Given :
[tex]cos(x)cos(\frac{\pi }{7}) + sin(x)sin(\frac{\pi }{7})=-\frac{\sqrt{2}}{2}[/tex]
We know the identity
[tex]cos(x)cos(y) + sin(x)sin(y)=cos(x-y)[/tex]
We use this property to simplify the left hand side
So [tex]cos(x)cos(\frac{\pi }{7}) + sin(x)sin(\frac{\pi }{7})=cos(x - \frac{\pi }{7})[/tex]
[tex]cos(x - \frac{\pi }{7}) =-\frac{\sqrt{2}}{2})[/tex]
we know ,
when [tex]cos(x) =-\frac{\sqrt{2}}{2})[/tex] then
[tex]x = \frac{3\pi }{4} , \frac{5\pi }{4}[/tex]
For [tex]cos(x - \frac{\pi }{7}) =-\frac{\sqrt{2}}{2})[/tex]
[tex]x - \frac{\pi }{7}= \frac{3\pi }{4} and x - \frac{\pi }{7}= \frac{5\pi }{4}[/tex]

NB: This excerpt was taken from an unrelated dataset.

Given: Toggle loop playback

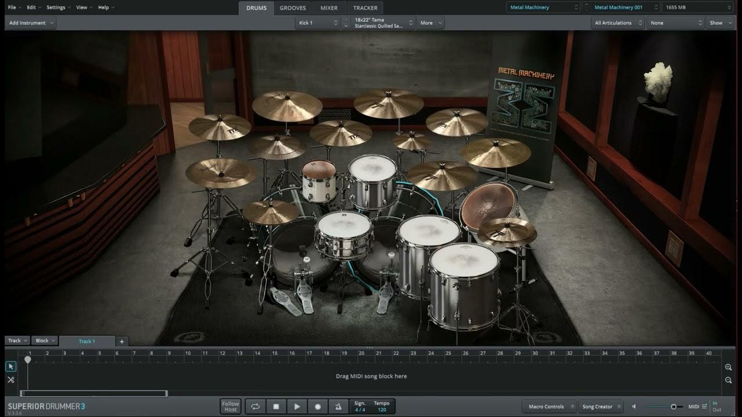Looking at the screenshot, I should click(255, 407).
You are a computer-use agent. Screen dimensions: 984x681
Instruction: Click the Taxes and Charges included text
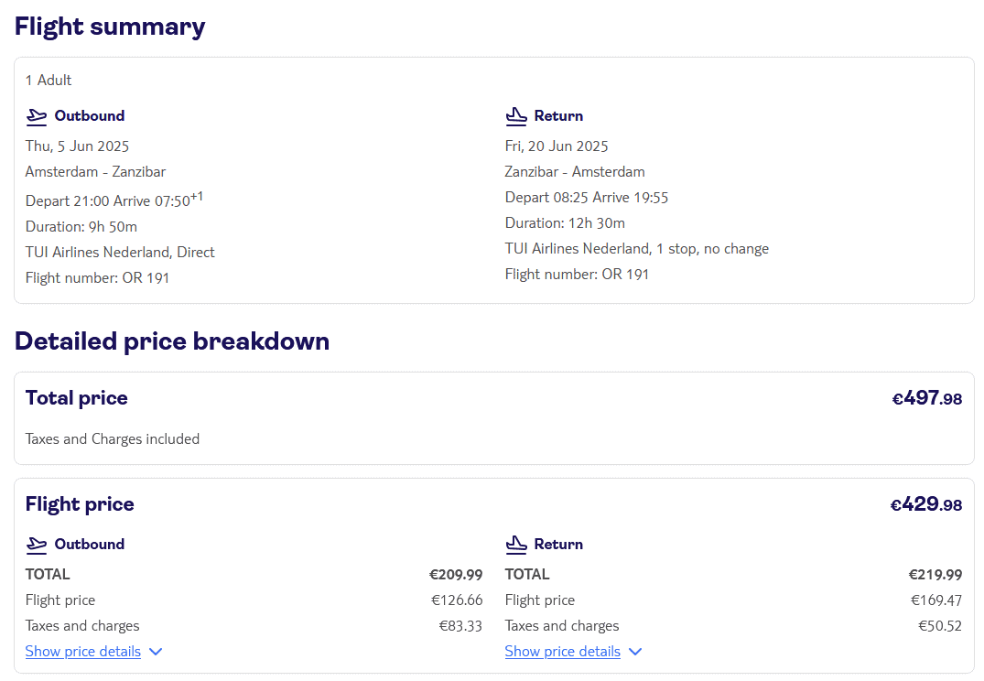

Add [tex]\frac{\pi }{7}[/tex] on both sides
[tex]x= \frac{3\pi }{4} + \frac{\pi }{7} and x= \frac{5\pi }{4} +\frac{\pi }{7}[/tex]
Finally we add 2npi for general solution
So options C and D are correct